- **Stated task a**
Please rewrite the records from the line containing "You are a GUI" down to the line containing "[x=137, y=849]", both lines included, replacing "screenshot" with "screen capture" and changing nothing else. Omit the pictures from your answer.

- **Provided text**

Anthony Astley Cooper Rogers (February 14, 1821 – July 27, 1899) was an American politician. He served one term in the House of Representative from Arkansas from 1869 to 1871.

Biography 
Born in Clarksville, Tennessee, Rogers received a limited schooling.  He engaged in mercantile pursuits.
He moved to Arkansas in 1854.  An opponent of Secession, he was a candidate of supporters of the Union as a delegate to the State convention in 1861.  He was arrested for his loyalty, imprisoned, and forced to give bond to answer the charge of "treason against the Confederate Government."

Rogers was elected to the 38th United States Congress, but was not allowed to take his seat, his State not having been readmitted.  In 1864, he moved to Chicago, Illinois, and engaged in the real estate business.  He returned to Arkansas in 1868.

Congress 
Rogers was elected as a Democrat to the 41st Congress, March 4, 1869, to March 3, 1871.  He was an unsuccessful candidate for reelection in 1870 to the 42nd Congress.  He was postmaster at Pine Bluff, Arkansas, from January 7, 1881, to July 24, 1885, and again engaged in mercantile pursuits.

- **Record list**
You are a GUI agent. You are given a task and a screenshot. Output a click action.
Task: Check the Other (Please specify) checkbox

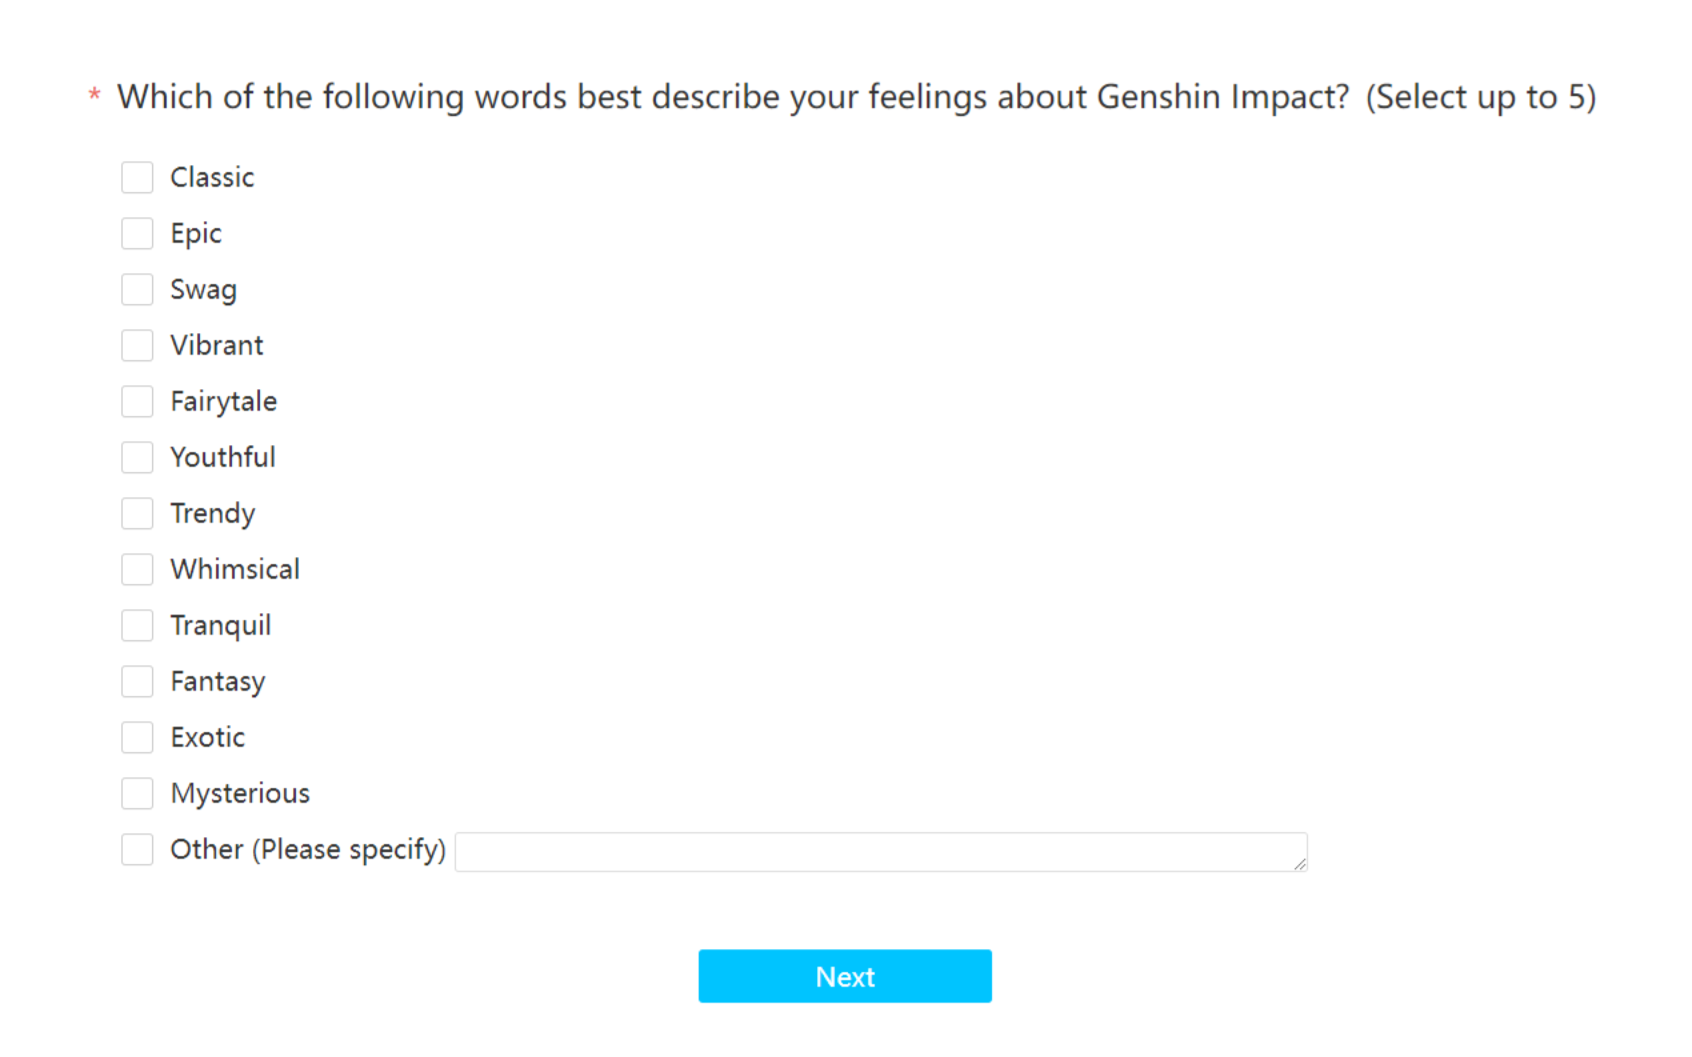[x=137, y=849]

...

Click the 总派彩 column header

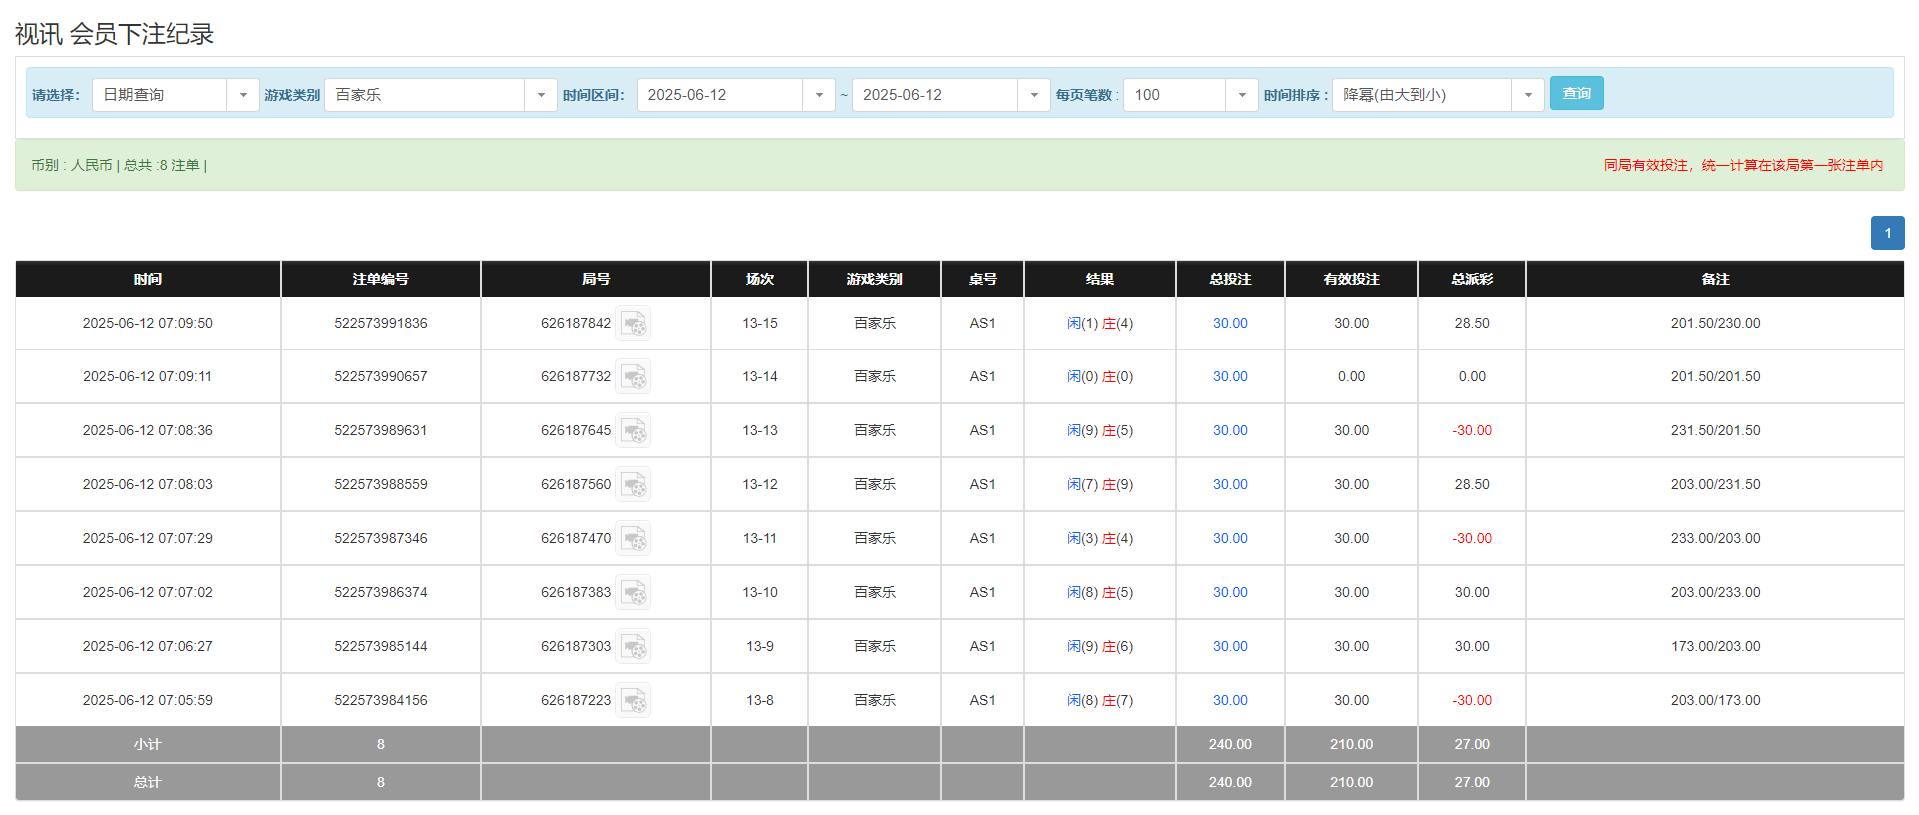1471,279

- **Stated task b**
List every complete date (day, month, and year) given in the biography of Anthony Astley Cooper Rogers.

- **Answer a**
You are a GUI agent. You are given a task and a screen capture. Output a click action.
Task: Check the Other (Please specify) checkbox

[x=137, y=849]

- **Answer b**
February 14, 1821
July 27, 1899
March 4, 1869
March 3, 1871
January 7, 1881
July 24, 1885